Vimos a Gia saludarles, y luego a todo el pequeño grupo mirar hacia David y yo que nos acercábamos. La presentación fue cordial y sencilla, ellos ya se marchaban y Paradjanov, al tanto de nuestra visita, nos invitó a cenar esa misma noche en su casa, en la calle Koté Mesjí 7. “La verdad, ustedes tienen suerte”, repetía Gia, con la cadencia georgiana de su ruso, durante todo el viaje de regreso a Tbilisi.
En casa de Paradjanov, además de Tarkovsky y su esposa, estaban a la mesa un actor del Teatro Shota Rustaveli de Tbilisi y una famosa actriz del cine georgiano, que entonces no conocíamos. Todos tenían alguna noción de Venezuela, patria de David, pero nadie sabía nada de República Dominicana. “Cerca de Cuba… compartimos una isla con Haití”, expliqué. “Ahhhh, claro, Haití”, respiraron ellos, “Sí, Eisenstein pensaba hacer una película sobre Toussaint Louverture, su héroe nacional”, comentó Serguei Osipovich. “¿Y ustedes qué, chicos, harán películas revolucionarias cuando regresen a sus países?” nos lanzó luego con cierta picardía. “Será una suerte si podemos hacer películas, sean las que sean, respondí en un ruso que sentí más torpe que de costumbre y reímos todos; pero no sé si todos entendimos lo mismo. Cuando más tarde, tras abundante vino casero georgiano necesité orinar, en la puerta del baño encontré clavado un recorte de un periódico creo que francés, con una carta firmada por Fellini, Godard, Antonioni, Tonino Guerra, Gina Lollobrigida, Tarkovsky y otros cineastas, solicitando a Brezhnev la liberación de Serguei Osipovich Paradjanov, encarcelado bajo falsas acusaciones. Y efectivamente fue liberado… y nuevamente encarcelado por nueve meses, casi justo un año después de nuestra visita.

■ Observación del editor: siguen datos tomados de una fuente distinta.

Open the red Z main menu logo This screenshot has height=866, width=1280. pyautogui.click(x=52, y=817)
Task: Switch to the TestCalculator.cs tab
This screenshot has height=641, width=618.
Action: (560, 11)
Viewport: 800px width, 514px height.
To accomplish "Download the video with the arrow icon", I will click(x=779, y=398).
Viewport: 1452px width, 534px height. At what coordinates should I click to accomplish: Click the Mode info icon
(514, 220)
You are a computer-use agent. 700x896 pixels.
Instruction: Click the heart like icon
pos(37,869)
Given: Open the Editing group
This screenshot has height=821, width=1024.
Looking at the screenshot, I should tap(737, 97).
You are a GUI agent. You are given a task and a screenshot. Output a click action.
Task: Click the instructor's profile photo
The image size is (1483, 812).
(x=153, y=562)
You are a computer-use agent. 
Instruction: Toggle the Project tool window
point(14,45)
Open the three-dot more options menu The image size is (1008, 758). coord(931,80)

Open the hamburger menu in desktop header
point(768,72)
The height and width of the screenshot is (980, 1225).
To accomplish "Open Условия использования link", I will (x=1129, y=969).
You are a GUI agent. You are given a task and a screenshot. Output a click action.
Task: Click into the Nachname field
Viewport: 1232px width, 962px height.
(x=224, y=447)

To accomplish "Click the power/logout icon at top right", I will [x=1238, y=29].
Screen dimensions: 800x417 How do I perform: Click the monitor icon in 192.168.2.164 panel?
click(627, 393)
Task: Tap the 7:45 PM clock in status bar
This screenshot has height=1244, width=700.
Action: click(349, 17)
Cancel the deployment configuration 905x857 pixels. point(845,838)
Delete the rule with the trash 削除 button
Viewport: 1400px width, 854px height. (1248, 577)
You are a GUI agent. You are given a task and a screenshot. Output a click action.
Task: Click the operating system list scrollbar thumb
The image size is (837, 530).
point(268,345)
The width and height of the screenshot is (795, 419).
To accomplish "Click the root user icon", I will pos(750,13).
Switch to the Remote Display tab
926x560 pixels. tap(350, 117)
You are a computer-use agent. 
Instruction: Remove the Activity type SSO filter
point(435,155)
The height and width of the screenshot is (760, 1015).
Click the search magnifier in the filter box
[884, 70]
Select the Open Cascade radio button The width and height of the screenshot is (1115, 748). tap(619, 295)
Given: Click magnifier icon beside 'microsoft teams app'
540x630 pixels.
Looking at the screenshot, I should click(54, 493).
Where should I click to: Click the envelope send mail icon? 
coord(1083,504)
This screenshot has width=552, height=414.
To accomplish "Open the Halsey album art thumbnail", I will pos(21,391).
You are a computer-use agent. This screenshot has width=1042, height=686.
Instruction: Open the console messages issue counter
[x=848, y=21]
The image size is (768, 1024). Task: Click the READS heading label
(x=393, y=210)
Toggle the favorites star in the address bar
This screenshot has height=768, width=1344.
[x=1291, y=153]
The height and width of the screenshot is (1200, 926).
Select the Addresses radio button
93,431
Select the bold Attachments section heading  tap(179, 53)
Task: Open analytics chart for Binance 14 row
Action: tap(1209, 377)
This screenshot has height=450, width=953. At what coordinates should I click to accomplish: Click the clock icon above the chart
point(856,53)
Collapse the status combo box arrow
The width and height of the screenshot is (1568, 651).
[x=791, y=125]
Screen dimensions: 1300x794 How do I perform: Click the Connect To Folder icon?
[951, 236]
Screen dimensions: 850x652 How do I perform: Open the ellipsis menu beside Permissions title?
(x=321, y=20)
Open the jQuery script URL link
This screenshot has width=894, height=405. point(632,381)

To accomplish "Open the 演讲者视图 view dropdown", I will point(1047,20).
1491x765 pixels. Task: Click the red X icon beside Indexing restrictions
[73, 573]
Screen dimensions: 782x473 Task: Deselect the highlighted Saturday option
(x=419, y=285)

Tarkovsky hablaba poco. Quizás porque el fluir de imágenes, sueños y relatos de Paradjanov nos mantenía a todos hechizados. Ya despidiéndonos, Tarkovsky nos invitó a un encuentro con el público que tendría la noche siguiente, en un cine de la ciudad. Y claro que allá estuvimos. Y desde entonces le recuerdo claramente ajustarse los lentes y decir en respuesta a una pregunta: “Ese perro no es más que eso… un perro que merodea por un riachuelo. No tiene ningún sentido simbólico, no tiene un significado que sea necesario descifrar. Como tampoco lo tienen los caballos al final de “Andrei Rubliov”, son sólo eso, caballos”.
“A fin de cuentas, eran sólo eso, fotos… sólo fotos”… me obligué a pensar entre el chorro de recuerdos, viendo el rollo transparente que sólo unos momentos antes guardaba la memoria fotográfica de ese viaje irrepetible.